**Page excerpt:**
The authors concluded that corticosteroid administration was associated with a lower all-cause mortality without evidence suggesting an increased risk of serious adverse events (14). The analysis reports minimal heterogeneity with I2 of 15.6% (p = 0.31); however, the included trials had substantial differences in the definition of illness, steroid choice and dose, duration of therapy, and reporting of adverse events. Particularly, the three steroids used have different durations of activity, dosing strategies, and potency of mineralocorticoid or glucocorticoid activities. The RECOVERY trial, which used low-dose dexamethasone, contributed 57% of the weight in the primary outcome of all-cause mortality. In contrast, only one study evaluated the effect of methylprednisolone and contributed 3.5% of the weight in the primary analysis. Given the high percentage of patients receiving dexamethasone in this analysis, the mortality benefit of alternative steroids, such as methylprednisolone remains to be determined. Uncertainties remain in regards to appropriate dosing and duration of corticosteroids in different severities of critical illness or ventilatory support, as well as the additive effect of adjunctive therapies for COVID-19 such as remdesivir.

Sepsis and Septic Shock

Effect of Vitamin C, Hydrocortisone, and Thiamine Versus Hydrocortisone Alone on Time Alive and Free of Vasopressor Support Among Patients With Septic Shock (VITAMINS).

**Dataset entries:**

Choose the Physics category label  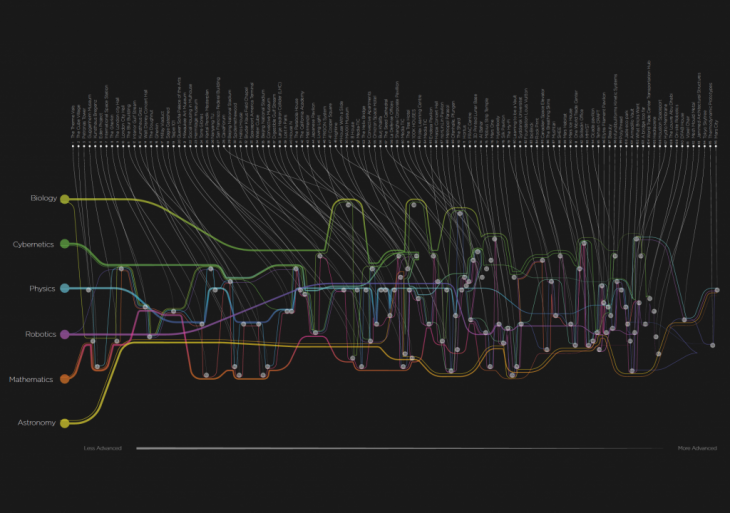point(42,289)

--

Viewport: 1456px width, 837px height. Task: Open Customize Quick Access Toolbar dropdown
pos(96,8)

**Task details:**
Reproduce the part of the passage on corticosteroid trials from "Sepsis and Septic" up to and including "Septic Shock (VITAMINS).".

**Exercise answer:**
Sepsis and Septic Shock

Effect of Vitamin C, Hydrocortisone, and Thiamine Versus Hydrocortisone Alone on Time Alive and Free of Vasopressor Support Among Patients With Septic Shock (VITAMINS).